Batten down the hatches, there's a storm a-comin': a storm of absolute batshit mentalism from which even the sturdiest umbrella won't protect you. You may as well just pop your Speedos on now and prepare to drown in the boundless biblical bonkersness of Darren Aronofsky's Noah, a film which - while no more crackers than its source material - is simultaneously completely wonderful and utter dreck. It's brilliantly awful, and I cannot wait to see what the world makes of it.
"Fucksake, God. I JUST hung the washing out."

In the beginning, Darren creates an opening sequence showing mankind turning the shiny new Earth to shit, and the audience will see that it is good. Then he said, "Let there be a clichéd prologue where young Noah, wearing a hoodie for some reason, is given a backstory as old as time." This the audience will call 'a bit ropey for a biblical epic written and directed by one of modern cinema's most singular talents, but carry on.'

Having thereby diced dangerously with audience goodwill in its opening minutes, Noah soon reveals that it genuinely doesn't care for your expectations, and ploughs on with a story that consistently surprises in the most boggling ways while churning out a low-rent melodrama of baffling banality. On a mission from God - sorry, The Creator - to build a massive wooden box, stuff it with animals and wait for rain so furious that it erupts from the ground and the sky, Noah (Russell Crowe) is aided by Watchers, huge knobbly rock-beings that resemble giant angry Nik Naks. This is the kind of stuff that makes you glad to be alive while Darren Aronofsky is making films, but it's not long before attention is focussed instead on a soppy teenage infatuation between Noah's Burberry model son (Douglas Booth) and adopted Burberry model daughter (Emma Watson).
Seriously, let 'em drown.

And so it goes on: Ray Winstone, whose character may as well be called Ant Agonist, rocks up like a faded drunk panto star, chewing up both the scenery and precious endangered species while Russell Crowe grumps about po-facedly and talks in Historical Epicish to anyone who'll listen. It's a clash of styles which typifies the film and renders it senseless.

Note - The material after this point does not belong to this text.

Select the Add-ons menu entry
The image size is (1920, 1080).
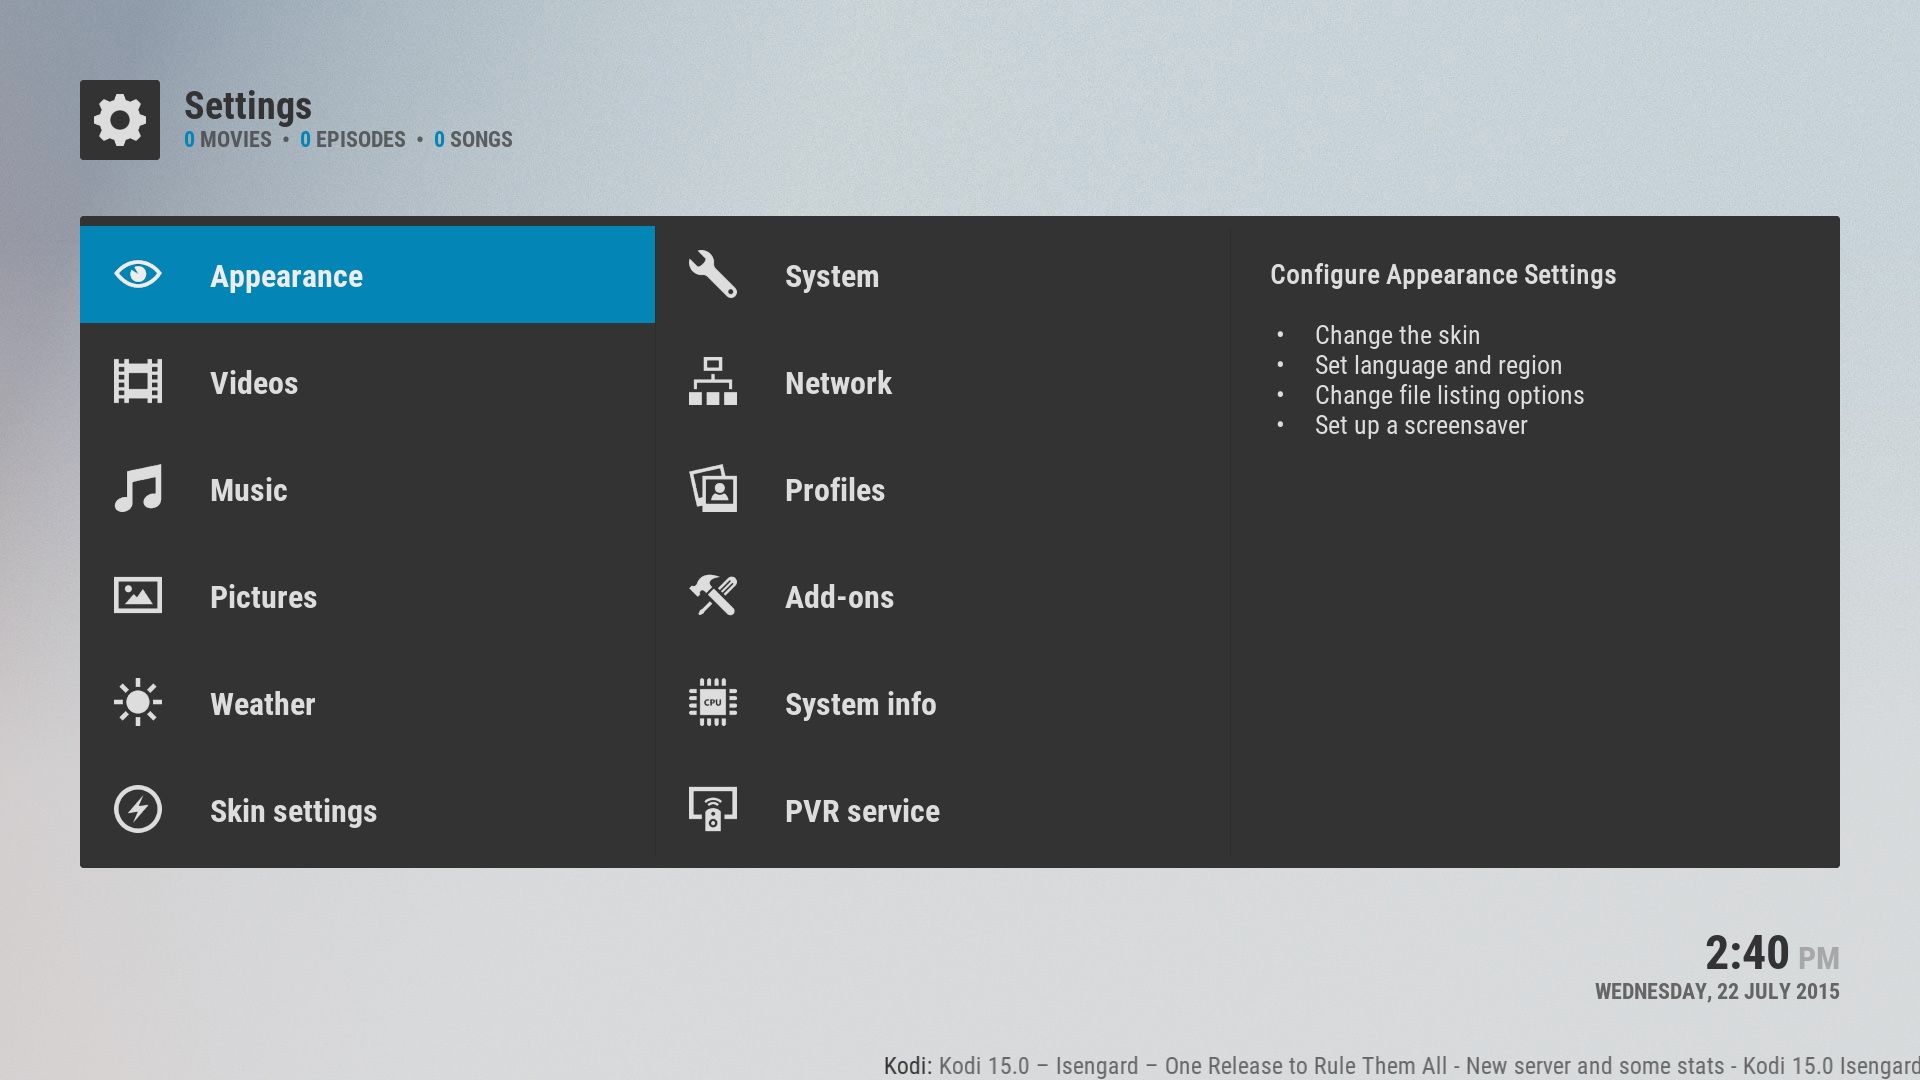(839, 597)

When the flood arrives, which it takes its sweet time doing, it's suitably biblically wrought and things start to look up. By this point we've got a lead character who hears voices telling him to ensure the destruction of the human race - including those nearest and dearest to him - being thrashed about on the waves while the planet's remaining souls clamber over each other to high ground, screaming in terror at their horrific fate. All this torment should make for an emotionally devastating piece of cinema, but Aronofsky ignores the plight of humanity, directs Russell Crowe as if he's troubled by nothing more than a stone in his sandal and bimbles on with the tedious teen soap opera that should be restricted to the status of minor subplot. It's hard to get involved in one man, burdened with a terrible purpose, when his wife is conducting pregnancy tests using half a coconut and some hemp.
As wildly entertaining as Noah is, it feels like a missed opportunity for a truly great biblical epic. It's maddening that a director with Aronofsky's vision would hire such a vacuous cast (Crowe and Winstone excepted) to tell a story with such huge themes, and utterly bewildering that he would allow it to so frequently sink into comically turgid mush, enlivened only by the occasional sub-Lord Of The Rings action sequence (and, let's be fair, a truly magnificent montage of the creation of all creation). But its unique spirit can't be denied, and so it is with no small amount of confused admiration that I celebrate it. It's a one-star film and a five-star film bundled together in an insane spin cycle, and the result is a three-star flawed masterpiece. God knows what you'll think of it.